- Genre: Crime drama
- Created by: Christel Gibson
- Written by: Christel Gibson
- Starring: Ashley A. Williams; Jeff Logan; Jasmine Burke; Erica Burton; Darrin Dewitt Henson; Faith Malonte; Tremayne Norris; Judi Johnson; Candice Van Beauty; Lisa Renee Marshall; Redaric Williams; Erica Burton;
- Country of origin: United States
- Original language: English
- No. of seasons: 5
- No. of episodes: 30

Production
- Executive producers: Christel Gibson; Howard Gibson; Keith L. Craig; Brett Dismuke; Nikki Love;
- Producer: Tasha Coates
- Running time: 42 minutes
- Production company: Dem Gibsons Films

Original release
- Network: Allblk
- Release: May 20, 2020 – February 22, 2024

= Double Cross (TV series) =

Double Cross is an American crime drama television series created by Christel Gibson. The series follows the twins (played by Ashley A. Williams and Jeff Logan) who are trying to save women in their neighborhood from a sex trafficking ring.
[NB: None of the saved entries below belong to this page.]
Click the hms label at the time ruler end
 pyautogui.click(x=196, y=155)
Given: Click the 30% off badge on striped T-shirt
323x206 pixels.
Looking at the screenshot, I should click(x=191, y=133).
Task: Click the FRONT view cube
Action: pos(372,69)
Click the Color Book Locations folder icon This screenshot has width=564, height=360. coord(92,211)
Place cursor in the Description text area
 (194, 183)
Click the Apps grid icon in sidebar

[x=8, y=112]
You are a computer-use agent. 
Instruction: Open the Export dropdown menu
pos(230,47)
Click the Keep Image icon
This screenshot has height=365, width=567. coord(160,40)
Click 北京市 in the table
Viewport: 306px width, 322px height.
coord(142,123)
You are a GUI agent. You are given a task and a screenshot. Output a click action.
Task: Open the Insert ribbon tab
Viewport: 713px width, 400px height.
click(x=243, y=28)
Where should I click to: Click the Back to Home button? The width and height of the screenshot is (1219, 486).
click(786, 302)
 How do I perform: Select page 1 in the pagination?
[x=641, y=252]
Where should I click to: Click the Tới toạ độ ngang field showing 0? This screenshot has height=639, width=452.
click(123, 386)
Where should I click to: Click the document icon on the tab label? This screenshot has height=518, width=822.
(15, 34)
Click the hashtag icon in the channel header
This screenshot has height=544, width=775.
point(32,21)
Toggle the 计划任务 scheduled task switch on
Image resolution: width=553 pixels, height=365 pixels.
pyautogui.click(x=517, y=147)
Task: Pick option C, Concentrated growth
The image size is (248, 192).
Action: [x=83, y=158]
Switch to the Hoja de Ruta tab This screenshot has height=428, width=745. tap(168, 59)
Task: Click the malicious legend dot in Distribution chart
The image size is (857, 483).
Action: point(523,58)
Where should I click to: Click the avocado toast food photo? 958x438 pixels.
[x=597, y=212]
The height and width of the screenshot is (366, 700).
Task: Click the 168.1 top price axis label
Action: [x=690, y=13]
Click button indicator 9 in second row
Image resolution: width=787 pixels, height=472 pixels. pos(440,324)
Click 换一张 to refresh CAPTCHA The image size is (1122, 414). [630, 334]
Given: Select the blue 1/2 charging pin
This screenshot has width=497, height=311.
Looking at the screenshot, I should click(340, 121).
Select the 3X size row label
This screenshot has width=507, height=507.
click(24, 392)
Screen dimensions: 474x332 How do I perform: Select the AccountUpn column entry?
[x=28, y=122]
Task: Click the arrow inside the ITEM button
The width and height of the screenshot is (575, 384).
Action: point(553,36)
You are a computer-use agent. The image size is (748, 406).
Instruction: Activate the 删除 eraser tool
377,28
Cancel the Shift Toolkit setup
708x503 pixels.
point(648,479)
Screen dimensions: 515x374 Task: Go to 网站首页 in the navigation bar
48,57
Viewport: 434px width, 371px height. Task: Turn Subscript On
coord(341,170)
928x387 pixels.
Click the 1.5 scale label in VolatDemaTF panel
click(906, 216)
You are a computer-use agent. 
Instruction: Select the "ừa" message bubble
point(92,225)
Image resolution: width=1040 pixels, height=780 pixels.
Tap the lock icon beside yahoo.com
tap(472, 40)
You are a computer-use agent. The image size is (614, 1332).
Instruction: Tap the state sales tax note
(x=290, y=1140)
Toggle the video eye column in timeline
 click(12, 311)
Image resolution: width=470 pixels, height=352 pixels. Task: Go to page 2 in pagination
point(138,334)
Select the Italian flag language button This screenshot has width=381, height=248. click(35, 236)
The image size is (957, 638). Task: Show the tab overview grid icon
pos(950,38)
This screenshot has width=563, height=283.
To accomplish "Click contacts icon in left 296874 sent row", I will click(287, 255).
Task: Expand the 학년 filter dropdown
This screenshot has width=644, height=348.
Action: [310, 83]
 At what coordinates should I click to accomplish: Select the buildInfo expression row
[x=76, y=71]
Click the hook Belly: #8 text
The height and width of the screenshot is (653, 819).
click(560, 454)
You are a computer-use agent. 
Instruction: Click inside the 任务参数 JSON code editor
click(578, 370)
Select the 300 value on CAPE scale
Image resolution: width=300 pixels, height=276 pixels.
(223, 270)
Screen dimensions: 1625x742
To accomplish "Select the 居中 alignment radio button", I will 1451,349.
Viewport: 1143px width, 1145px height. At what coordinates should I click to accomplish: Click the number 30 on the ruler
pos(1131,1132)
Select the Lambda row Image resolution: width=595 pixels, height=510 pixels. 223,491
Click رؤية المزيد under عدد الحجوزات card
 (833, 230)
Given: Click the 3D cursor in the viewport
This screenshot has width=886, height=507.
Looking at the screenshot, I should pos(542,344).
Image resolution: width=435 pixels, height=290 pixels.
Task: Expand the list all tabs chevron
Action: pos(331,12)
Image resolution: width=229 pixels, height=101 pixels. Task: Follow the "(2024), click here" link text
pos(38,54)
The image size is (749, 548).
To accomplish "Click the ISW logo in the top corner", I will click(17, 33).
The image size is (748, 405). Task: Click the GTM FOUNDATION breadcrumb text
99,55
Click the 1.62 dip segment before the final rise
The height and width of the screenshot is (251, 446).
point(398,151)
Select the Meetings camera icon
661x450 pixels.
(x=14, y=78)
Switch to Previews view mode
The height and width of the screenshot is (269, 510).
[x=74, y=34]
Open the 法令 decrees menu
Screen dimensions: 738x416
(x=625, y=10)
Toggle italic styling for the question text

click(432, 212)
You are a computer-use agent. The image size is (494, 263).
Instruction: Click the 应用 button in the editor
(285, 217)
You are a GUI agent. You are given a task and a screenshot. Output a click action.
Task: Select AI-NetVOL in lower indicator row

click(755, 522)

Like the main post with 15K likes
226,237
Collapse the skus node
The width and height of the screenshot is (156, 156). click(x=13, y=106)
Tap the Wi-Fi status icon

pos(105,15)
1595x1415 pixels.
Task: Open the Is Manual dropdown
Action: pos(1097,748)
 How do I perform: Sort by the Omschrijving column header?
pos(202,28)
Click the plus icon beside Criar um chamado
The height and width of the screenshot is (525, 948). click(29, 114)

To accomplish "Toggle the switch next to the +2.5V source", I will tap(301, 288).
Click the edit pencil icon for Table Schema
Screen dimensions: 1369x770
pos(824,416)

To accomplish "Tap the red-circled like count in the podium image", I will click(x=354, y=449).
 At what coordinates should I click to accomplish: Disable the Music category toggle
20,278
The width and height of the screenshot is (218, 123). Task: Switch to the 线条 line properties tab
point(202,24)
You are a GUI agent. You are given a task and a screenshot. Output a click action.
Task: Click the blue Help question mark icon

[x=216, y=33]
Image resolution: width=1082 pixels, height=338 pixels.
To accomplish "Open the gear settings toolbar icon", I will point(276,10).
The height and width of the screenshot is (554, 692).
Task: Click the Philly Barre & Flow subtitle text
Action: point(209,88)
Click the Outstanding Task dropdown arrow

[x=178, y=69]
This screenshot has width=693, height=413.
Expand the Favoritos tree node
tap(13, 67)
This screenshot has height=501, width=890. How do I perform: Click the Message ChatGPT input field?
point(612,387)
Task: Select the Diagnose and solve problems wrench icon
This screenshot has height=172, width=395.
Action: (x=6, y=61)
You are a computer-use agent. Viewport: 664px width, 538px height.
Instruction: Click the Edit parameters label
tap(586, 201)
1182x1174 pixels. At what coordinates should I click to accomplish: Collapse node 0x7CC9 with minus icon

The series premiered on the streaming service Allblk on May 20, 2020. On July 13, 2020, the series was renewed for a second season, which premiered on January 14, 2021. The third season premiered on February 3, 2022. On June 16, 2023, the series was renewed for a fifth and final season, which premiered on January 18, 2024.

==Cast and characters==
- Ashley A. Williams as Erica Cross
- Jeff Logan as Eric Cross
- Jasmine Burke as Detective Candice (season 1)
- Erica Burton as Gi (season 1)
- Darrin Dewitt Henson as Detective Ryan
- Faith Malonte as Nurse Brian
- Tremayne Norris as Dr. Cintron Morris
- Judi Johnson as Robin Cross
- Candice Van Beauty as Tanya
- Lisa Renee Marshall as Nurse Rachel
- Redaric Williams as Deandre (seasons 3–4)
- James Jamison Jr. as Benny (seasons 4–5)
- Zimzon Zion as Detective Tate (season 5)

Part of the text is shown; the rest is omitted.